I got to meet The Parents, who were Eastern European. They worked hard, laughed harder, and chain smoked an obscure brand of cigarrettes that I’d never heard of (and which were probably so strong they’d be illegal in this bureaucracy). They welcomed me into their home with open arms and always forced me to eat their home cooked meals which took hours to prepare. If I would say I had already had dinner, they would just dismiss my words with an impatient wave of the hand.
During these eighteen months, I would learn that mr. X was completely trustworthy. He spoke the truth and I never had to wonder if he was where he said he would be. In fact, I never had to worry, at all. There was no doubt in my mind about his love or sincerity. I could tell his moral compass had a true North of its own. He just wasn’t built for lies or deception. What you saw was exactly what you got. A strong and muscular wolf with fierce and tender lusts. We sank so deep into each other, physically and emotionally, into depths I had never believed was possible with another human being. I learned he was a doer, rather than a thinker. I would read poetry to him and he would look at me like I was an ethereal being from another realm. He wouldn’t say much, but I could see that the words got to him. He was a man of strength and action, but I saw the admiration in his eyes, when he listened to me go on about the World of Words and its wonders. He, on his end, showed me the world of action, of leaving sorrow behind. He got me out of my head and into the Joy of Reality.
We would walk countless times in our beech forest. Every season we were there, marking our territory, making sure it was still ours. He loved to photograph and had gotten himself a real photographer’s camera and took thousands of photos of us, of nature. I did not understand it at the time, his obsession with capturing all the beauty he saw. But I came to understand it later in life. At this time, I was all about the Word. The beech forest witnessed our love, and nourished it, with its delicate light green new leaves in spring and its golden leaves of farewell in fall. Our physical connection was so strong and magnetic that once or twice we couldn’t resist, but gave in to temptation right there on the soft, thick blanket of leaves, making ourselves a part of the ground there. We were both wild, loved the thrill, gasping with excitement and hearts pounding at the thought of this beautiful, but by man forbidden, natural act. We cared not, who was to judge us? We were Adam and Eve, or beasts, we were alone but surrounded by our beech forest, our second home.

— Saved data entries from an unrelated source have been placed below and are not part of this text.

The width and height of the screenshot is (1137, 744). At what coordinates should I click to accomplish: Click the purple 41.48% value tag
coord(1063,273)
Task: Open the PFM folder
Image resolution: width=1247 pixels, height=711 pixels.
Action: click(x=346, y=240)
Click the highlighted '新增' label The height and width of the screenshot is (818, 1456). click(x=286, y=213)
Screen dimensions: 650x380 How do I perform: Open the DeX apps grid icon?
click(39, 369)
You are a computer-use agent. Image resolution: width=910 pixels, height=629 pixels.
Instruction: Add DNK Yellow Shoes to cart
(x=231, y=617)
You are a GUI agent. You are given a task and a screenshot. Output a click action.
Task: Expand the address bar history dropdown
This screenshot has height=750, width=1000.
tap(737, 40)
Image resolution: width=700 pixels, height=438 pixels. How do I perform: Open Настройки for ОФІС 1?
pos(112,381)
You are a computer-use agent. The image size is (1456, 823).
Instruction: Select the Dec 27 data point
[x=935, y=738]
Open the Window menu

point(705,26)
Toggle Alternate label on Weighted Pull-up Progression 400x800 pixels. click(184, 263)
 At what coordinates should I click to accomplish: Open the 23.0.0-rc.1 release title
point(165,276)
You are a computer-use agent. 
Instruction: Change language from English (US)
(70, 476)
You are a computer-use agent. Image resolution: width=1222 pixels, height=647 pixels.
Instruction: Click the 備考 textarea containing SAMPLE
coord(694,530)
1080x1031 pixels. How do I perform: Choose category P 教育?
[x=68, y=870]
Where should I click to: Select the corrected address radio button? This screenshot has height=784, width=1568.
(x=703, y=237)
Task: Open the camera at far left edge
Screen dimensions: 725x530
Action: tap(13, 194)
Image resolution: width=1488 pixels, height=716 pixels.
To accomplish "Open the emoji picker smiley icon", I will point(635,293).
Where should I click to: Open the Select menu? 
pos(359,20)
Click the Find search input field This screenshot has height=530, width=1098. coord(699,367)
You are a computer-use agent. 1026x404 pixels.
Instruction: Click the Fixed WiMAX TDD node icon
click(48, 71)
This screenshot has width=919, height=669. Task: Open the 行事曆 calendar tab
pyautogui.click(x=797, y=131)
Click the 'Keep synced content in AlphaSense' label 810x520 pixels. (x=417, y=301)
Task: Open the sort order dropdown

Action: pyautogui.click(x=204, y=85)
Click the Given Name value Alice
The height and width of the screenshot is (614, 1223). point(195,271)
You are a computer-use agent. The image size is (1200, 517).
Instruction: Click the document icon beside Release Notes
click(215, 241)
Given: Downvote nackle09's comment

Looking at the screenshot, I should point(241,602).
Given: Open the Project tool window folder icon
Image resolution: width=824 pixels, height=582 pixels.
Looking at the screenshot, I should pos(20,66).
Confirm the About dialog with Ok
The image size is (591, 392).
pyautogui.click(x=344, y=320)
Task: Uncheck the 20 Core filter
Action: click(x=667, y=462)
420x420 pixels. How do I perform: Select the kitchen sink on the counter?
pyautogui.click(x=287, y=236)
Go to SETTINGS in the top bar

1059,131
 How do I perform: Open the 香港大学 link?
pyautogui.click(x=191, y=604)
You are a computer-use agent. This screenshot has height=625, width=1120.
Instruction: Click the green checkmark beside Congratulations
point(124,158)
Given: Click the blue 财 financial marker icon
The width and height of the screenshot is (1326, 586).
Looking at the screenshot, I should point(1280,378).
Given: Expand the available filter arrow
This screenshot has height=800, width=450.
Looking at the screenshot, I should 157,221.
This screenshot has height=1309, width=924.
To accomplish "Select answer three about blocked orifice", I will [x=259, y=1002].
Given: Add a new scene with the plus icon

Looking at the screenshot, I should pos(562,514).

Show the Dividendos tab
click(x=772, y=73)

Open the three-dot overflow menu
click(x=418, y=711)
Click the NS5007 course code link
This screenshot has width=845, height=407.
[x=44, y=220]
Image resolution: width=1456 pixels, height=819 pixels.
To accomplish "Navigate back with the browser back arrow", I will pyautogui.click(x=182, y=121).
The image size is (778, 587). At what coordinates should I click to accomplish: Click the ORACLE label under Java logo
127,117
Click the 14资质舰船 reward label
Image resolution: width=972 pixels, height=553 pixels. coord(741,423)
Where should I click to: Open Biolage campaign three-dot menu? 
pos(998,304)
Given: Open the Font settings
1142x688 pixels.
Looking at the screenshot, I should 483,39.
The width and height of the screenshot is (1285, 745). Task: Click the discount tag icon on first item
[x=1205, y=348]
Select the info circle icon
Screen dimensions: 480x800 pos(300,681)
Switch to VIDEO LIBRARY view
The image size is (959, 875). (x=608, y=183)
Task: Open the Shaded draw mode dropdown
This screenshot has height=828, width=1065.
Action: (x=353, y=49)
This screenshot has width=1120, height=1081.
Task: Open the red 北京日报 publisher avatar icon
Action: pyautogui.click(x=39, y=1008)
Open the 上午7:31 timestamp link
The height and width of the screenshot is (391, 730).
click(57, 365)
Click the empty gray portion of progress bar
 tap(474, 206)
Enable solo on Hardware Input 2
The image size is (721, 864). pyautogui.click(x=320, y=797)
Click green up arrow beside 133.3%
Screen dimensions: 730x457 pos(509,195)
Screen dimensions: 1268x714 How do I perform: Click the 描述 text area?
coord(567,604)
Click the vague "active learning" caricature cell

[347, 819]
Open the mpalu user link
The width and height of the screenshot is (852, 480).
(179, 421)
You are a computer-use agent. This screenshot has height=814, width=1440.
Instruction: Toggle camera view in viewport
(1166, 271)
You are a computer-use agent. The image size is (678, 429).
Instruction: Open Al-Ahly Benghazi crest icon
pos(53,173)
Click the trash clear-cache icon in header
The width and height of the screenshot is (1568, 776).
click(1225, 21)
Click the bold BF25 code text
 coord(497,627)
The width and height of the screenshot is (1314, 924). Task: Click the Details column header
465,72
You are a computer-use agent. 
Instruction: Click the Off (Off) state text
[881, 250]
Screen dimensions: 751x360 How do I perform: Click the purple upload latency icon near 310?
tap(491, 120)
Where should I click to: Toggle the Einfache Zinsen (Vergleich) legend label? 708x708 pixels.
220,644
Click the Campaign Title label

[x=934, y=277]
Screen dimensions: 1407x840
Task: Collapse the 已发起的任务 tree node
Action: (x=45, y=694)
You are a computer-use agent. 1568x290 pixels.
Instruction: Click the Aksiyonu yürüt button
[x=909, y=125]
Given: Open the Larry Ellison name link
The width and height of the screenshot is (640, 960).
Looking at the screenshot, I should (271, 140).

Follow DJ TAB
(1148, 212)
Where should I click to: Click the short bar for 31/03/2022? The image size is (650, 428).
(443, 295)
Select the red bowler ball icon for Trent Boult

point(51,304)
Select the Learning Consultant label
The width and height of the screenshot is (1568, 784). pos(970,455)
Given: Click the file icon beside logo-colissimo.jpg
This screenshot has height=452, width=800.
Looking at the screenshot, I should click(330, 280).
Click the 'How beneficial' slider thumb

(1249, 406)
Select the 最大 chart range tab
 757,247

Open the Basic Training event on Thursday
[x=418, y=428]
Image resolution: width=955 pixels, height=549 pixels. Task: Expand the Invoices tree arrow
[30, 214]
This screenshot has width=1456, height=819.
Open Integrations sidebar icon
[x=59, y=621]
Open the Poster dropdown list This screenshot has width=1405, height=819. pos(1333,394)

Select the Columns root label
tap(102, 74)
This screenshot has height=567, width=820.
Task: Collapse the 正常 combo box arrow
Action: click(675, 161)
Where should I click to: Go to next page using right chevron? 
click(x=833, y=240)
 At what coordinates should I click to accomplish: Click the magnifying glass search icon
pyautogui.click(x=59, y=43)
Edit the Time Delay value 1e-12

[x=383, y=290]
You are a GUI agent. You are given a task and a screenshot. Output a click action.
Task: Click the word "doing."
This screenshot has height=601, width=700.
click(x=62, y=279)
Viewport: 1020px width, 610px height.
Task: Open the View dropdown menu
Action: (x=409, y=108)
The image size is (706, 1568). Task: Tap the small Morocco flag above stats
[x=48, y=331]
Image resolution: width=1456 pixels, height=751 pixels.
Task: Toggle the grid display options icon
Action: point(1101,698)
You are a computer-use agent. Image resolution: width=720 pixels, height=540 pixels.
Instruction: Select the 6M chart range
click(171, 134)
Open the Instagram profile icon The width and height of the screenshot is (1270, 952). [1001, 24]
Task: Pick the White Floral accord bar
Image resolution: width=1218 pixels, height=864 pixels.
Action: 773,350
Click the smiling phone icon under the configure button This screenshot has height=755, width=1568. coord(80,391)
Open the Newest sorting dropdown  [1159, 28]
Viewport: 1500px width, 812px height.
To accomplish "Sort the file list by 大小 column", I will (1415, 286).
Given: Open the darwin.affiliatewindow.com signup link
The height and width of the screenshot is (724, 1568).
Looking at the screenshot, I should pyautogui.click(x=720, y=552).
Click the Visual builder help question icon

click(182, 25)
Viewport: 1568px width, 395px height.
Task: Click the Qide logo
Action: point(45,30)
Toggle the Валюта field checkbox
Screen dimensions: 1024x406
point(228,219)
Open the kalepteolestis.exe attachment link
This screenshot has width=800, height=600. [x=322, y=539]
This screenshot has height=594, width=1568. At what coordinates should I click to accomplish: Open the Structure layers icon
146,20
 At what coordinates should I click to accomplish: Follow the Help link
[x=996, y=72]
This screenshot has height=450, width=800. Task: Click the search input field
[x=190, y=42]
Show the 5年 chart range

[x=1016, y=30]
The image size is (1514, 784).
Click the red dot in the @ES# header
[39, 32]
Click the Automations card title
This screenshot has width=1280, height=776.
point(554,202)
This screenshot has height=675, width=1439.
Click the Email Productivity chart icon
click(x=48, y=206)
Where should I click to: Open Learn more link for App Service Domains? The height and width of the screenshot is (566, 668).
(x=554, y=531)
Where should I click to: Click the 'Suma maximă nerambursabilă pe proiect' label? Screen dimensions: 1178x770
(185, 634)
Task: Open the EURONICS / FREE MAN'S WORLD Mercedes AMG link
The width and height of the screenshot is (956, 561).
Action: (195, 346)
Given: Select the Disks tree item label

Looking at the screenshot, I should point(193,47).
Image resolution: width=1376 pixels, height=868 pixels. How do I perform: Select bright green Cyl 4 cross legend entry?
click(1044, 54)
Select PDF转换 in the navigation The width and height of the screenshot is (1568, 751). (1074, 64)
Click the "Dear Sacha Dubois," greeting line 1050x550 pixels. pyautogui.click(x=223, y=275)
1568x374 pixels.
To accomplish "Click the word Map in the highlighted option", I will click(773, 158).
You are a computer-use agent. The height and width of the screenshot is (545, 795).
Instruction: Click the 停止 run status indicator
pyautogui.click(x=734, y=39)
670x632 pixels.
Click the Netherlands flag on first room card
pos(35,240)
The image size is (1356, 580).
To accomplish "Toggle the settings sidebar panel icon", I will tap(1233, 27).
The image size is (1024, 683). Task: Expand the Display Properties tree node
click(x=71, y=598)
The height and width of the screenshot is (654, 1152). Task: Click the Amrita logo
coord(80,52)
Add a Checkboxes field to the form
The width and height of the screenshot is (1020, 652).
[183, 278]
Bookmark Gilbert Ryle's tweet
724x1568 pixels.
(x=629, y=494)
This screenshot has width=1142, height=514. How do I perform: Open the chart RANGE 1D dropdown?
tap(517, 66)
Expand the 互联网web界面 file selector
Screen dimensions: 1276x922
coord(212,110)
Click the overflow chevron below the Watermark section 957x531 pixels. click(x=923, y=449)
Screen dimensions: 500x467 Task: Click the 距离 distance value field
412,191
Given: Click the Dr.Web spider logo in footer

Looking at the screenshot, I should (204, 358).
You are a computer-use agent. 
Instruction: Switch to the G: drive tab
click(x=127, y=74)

We talked for hours, about him being left behind by his parents in their home country as a child. He had no bitterness about it, he explained the poverty they had endured, and that his parents had to come here, to make a new life for themselves, work around the clock. All to be able to bring him here later on, from their close relatives in the home country. I saw the abandoned boy he tried to hide. I showed him more and more of my old wounds. All was seen, revealed, healed. When old wounds are seen and cared for by someone who loves you, they start to heal.
We lived in this rather small town, which was the home town of mr. X. I just lived there because it was the town where I had been accepted to university. We both knew there was an upcoming discussion in there, about the future. None of us wanted to have that discussion. Were we gonna live here, or in my hometown, where all my family lived?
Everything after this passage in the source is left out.